__What is needed__:
In full and without change, repeat the records shown below.

☆ ☆ ☆ ☆ ☆ ☆ ☆

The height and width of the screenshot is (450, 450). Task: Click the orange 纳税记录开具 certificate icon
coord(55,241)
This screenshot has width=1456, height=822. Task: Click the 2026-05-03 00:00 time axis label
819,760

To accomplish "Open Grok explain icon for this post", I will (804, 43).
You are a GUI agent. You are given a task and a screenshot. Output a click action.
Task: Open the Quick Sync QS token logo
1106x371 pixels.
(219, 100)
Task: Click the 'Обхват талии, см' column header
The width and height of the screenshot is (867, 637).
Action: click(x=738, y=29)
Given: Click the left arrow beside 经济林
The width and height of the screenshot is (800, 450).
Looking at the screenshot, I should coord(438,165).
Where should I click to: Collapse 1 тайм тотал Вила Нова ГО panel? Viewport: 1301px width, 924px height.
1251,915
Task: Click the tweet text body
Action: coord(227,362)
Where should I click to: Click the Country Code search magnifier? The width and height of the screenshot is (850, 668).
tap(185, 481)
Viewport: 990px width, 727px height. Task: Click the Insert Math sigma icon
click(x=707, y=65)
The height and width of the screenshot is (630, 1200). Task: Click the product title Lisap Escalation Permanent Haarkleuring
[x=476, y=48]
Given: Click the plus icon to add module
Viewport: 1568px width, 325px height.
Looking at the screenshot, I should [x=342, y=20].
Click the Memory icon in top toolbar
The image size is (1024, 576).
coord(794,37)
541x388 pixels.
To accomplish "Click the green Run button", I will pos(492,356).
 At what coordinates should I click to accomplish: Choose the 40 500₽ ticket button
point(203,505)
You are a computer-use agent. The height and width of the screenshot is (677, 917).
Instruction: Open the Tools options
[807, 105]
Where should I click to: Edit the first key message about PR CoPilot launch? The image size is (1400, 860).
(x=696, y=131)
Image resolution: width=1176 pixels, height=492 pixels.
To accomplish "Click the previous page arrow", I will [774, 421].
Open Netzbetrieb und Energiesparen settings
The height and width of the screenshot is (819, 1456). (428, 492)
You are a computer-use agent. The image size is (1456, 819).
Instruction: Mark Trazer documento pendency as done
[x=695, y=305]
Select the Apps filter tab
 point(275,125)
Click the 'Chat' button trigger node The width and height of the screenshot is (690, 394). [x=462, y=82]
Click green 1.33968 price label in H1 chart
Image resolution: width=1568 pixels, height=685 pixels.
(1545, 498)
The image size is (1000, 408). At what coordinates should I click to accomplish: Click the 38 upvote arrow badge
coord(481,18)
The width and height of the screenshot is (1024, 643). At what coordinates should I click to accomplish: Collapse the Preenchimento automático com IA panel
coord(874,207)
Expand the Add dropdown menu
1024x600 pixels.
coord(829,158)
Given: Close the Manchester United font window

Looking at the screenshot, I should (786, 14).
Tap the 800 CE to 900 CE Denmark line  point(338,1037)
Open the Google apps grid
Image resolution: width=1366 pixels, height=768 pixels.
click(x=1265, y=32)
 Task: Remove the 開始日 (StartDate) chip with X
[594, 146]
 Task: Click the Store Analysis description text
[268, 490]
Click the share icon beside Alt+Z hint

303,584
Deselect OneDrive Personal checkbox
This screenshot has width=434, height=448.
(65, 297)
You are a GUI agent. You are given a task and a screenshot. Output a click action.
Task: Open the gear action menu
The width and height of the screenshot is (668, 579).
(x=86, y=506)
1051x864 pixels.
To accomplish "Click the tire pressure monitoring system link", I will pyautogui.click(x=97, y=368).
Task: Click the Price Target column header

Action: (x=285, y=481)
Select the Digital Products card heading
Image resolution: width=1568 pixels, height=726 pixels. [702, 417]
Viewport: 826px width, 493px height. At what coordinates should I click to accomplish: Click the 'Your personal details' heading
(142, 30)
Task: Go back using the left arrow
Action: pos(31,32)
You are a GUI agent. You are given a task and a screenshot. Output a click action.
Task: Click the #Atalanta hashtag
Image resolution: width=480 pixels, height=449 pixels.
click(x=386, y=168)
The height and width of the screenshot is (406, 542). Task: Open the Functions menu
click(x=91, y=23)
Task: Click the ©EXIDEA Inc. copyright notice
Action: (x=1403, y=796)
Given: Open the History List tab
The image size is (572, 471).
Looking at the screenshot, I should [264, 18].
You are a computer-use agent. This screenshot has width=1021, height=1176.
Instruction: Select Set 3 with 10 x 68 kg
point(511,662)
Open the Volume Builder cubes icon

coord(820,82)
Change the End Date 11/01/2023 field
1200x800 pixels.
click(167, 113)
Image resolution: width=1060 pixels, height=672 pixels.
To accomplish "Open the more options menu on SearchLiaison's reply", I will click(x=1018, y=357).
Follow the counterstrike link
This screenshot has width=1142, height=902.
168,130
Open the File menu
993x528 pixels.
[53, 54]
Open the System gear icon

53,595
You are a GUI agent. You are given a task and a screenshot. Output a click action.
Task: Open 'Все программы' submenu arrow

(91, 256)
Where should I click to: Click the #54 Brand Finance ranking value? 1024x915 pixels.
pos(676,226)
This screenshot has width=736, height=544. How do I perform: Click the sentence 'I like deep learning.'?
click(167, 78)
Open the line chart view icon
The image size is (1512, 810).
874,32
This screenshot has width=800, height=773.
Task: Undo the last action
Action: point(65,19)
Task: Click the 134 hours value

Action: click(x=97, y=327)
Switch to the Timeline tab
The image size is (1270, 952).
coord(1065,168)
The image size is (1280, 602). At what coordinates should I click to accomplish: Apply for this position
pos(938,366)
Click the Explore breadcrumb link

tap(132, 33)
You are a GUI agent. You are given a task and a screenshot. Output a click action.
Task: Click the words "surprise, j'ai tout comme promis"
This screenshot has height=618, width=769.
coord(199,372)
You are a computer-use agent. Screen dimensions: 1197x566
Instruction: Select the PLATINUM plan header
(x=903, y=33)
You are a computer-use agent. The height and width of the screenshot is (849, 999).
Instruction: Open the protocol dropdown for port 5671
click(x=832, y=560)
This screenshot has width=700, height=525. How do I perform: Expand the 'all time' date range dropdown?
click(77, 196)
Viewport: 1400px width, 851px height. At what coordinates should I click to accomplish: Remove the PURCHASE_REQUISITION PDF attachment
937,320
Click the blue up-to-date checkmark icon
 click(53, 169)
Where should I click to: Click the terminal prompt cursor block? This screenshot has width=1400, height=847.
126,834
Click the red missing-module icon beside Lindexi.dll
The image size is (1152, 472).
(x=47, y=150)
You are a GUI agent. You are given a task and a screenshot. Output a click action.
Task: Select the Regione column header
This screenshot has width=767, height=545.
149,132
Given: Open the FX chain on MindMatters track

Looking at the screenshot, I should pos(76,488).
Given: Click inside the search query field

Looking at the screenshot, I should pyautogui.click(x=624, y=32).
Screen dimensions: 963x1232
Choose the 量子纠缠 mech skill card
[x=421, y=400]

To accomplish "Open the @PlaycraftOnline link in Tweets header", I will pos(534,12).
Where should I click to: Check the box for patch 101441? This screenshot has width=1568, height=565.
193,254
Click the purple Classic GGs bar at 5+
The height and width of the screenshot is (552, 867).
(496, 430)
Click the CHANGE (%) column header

☆ ☆ ☆ ☆ ☆ ☆ ☆

__Written response__:
The height and width of the screenshot is (450, 450). Task: Click the orange 纳税记录开具 certificate icon
coord(55,241)
This screenshot has width=1456, height=822. Task: Click the 2026-05-03 00:00 time axis label
819,760

To accomplish "Open Grok explain icon for this post", I will (804, 43).
You are a GUI agent. You are given a task and a screenshot. Output a click action.
Task: Open the Quick Sync QS token logo
1106x371 pixels.
(219, 100)
Task: Click the 'Обхват талии, см' column header
The width and height of the screenshot is (867, 637).
Action: click(x=738, y=29)
Given: Click the left arrow beside 经济林
The width and height of the screenshot is (800, 450).
Looking at the screenshot, I should coord(438,165).
Where should I click to: Collapse 1 тайм тотал Вила Нова ГО panel? Viewport: 1301px width, 924px height.
1251,915
Task: Click the tweet text body
Action: coord(227,362)
Where should I click to: Click the Country Code search magnifier? The width and height of the screenshot is (850, 668).
tap(185, 481)
Viewport: 990px width, 727px height. Task: Click the Insert Math sigma icon
click(x=707, y=65)
The height and width of the screenshot is (630, 1200). Task: Click the product title Lisap Escalation Permanent Haarkleuring
[x=476, y=48]
Given: Click the plus icon to add module
Viewport: 1568px width, 325px height.
Looking at the screenshot, I should [x=342, y=20].
Click the Memory icon in top toolbar
The image size is (1024, 576).
coord(794,37)
541x388 pixels.
To accomplish "Click the green Run button", I will pos(492,356).
 At what coordinates should I click to accomplish: Choose the 40 500₽ ticket button
point(203,505)
You are a computer-use agent. The height and width of the screenshot is (677, 917).
Instruction: Open the Tools options
[807, 105]
Where should I click to: Edit the first key message about PR CoPilot launch? The image size is (1400, 860).
(x=696, y=131)
Image resolution: width=1176 pixels, height=492 pixels.
To accomplish "Click the previous page arrow", I will [774, 421].
Open Netzbetrieb und Energiesparen settings
The height and width of the screenshot is (819, 1456). (428, 492)
You are a computer-use agent. The image size is (1456, 819).
Instruction: Mark Trazer documento pendency as done
[x=695, y=305]
Select the Apps filter tab
 point(275,125)
Click the 'Chat' button trigger node The width and height of the screenshot is (690, 394). [x=462, y=82]
Click green 1.33968 price label in H1 chart
Image resolution: width=1568 pixels, height=685 pixels.
(1545, 498)
The image size is (1000, 408). At what coordinates should I click to accomplish: Click the 38 upvote arrow badge
coord(481,18)
The width and height of the screenshot is (1024, 643). At what coordinates should I click to accomplish: Collapse the Preenchimento automático com IA panel
coord(874,207)
Expand the Add dropdown menu
1024x600 pixels.
coord(829,158)
Given: Close the Manchester United font window

Looking at the screenshot, I should (786, 14).
Tap the 800 CE to 900 CE Denmark line  point(338,1037)
Open the Google apps grid
Image resolution: width=1366 pixels, height=768 pixels.
click(x=1265, y=32)
 Task: Remove the 開始日 (StartDate) chip with X
[594, 146]
 Task: Click the Store Analysis description text
[268, 490]
Click the share icon beside Alt+Z hint

303,584
Deselect OneDrive Personal checkbox
This screenshot has width=434, height=448.
(65, 297)
You are a GUI agent. You are given a task and a screenshot. Output a click action.
Task: Open the gear action menu
The width and height of the screenshot is (668, 579).
(x=86, y=506)
1051x864 pixels.
To accomplish "Click the tire pressure monitoring system link", I will pyautogui.click(x=97, y=368).
Task: Click the Price Target column header

Action: (x=285, y=481)
Select the Digital Products card heading
Image resolution: width=1568 pixels, height=726 pixels. [702, 417]
Viewport: 826px width, 493px height. At what coordinates should I click to accomplish: Click the 'Your personal details' heading
(142, 30)
Task: Go back using the left arrow
Action: pos(31,32)
You are a GUI agent. You are given a task and a screenshot. Output a click action.
Task: Click the #Atalanta hashtag
Image resolution: width=480 pixels, height=449 pixels.
click(x=386, y=168)
The height and width of the screenshot is (406, 542). Task: Open the Functions menu
click(x=91, y=23)
Task: Click the ©EXIDEA Inc. copyright notice
Action: (x=1403, y=796)
Given: Open the History List tab
The image size is (572, 471).
Looking at the screenshot, I should [264, 18].
You are a computer-use agent. This screenshot has width=1021, height=1176.
Instruction: Select Set 3 with 10 x 68 kg
point(511,662)
Open the Volume Builder cubes icon

coord(820,82)
Change the End Date 11/01/2023 field
1200x800 pixels.
click(167, 113)
Image resolution: width=1060 pixels, height=672 pixels.
To accomplish "Open the more options menu on SearchLiaison's reply", I will click(x=1018, y=357).
Follow the counterstrike link
This screenshot has width=1142, height=902.
168,130
Open the File menu
993x528 pixels.
[53, 54]
Open the System gear icon

53,595
You are a GUI agent. You are given a task and a screenshot. Output a click action.
Task: Open 'Все программы' submenu arrow

(91, 256)
Where should I click to: Click the #54 Brand Finance ranking value? 1024x915 pixels.
pos(676,226)
This screenshot has width=736, height=544. How do I perform: Click the sentence 'I like deep learning.'?
click(167, 78)
Open the line chart view icon
The image size is (1512, 810).
874,32
This screenshot has width=800, height=773.
Task: Undo the last action
Action: point(65,19)
Task: Click the 134 hours value

Action: click(x=97, y=327)
Switch to the Timeline tab
The image size is (1270, 952).
coord(1065,168)
The image size is (1280, 602). At what coordinates should I click to accomplish: Apply for this position
pos(938,366)
Click the Explore breadcrumb link

tap(132, 33)
You are a GUI agent. You are given a task and a screenshot. Output a click action.
Task: Click the words "surprise, j'ai tout comme promis"
This screenshot has height=618, width=769.
coord(199,372)
You are a computer-use agent. Screen dimensions: 1197x566
Instruction: Select the PLATINUM plan header
(x=903, y=33)
You are a computer-use agent. The height and width of the screenshot is (849, 999).
Instruction: Open the protocol dropdown for port 5671
click(x=832, y=560)
This screenshot has width=700, height=525. How do I perform: Expand the 'all time' date range dropdown?
click(77, 196)
Viewport: 1400px width, 851px height. At what coordinates should I click to accomplish: Remove the PURCHASE_REQUISITION PDF attachment
937,320
Click the blue up-to-date checkmark icon
 click(53, 169)
Where should I click to: Click the terminal prompt cursor block? This screenshot has width=1400, height=847.
126,834
Click the red missing-module icon beside Lindexi.dll
The image size is (1152, 472).
(x=47, y=150)
You are a GUI agent. You are given a task and a screenshot. Output a click action.
Task: Select the Regione column header
This screenshot has width=767, height=545.
149,132
Given: Open the FX chain on MindMatters track

Looking at the screenshot, I should pos(76,488).
Given: Click inside the search query field

Looking at the screenshot, I should pyautogui.click(x=624, y=32).
Screen dimensions: 963x1232
Choose the 量子纠缠 mech skill card
[x=421, y=400]

To accomplish "Open the @PlaycraftOnline link in Tweets header", I will pos(534,12).
Where should I click to: Check the box for patch 101441? This screenshot has width=1568, height=565.
193,254
Click the purple Classic GGs bar at 5+
The height and width of the screenshot is (552, 867).
(496, 430)
Click the CHANGE (%) column header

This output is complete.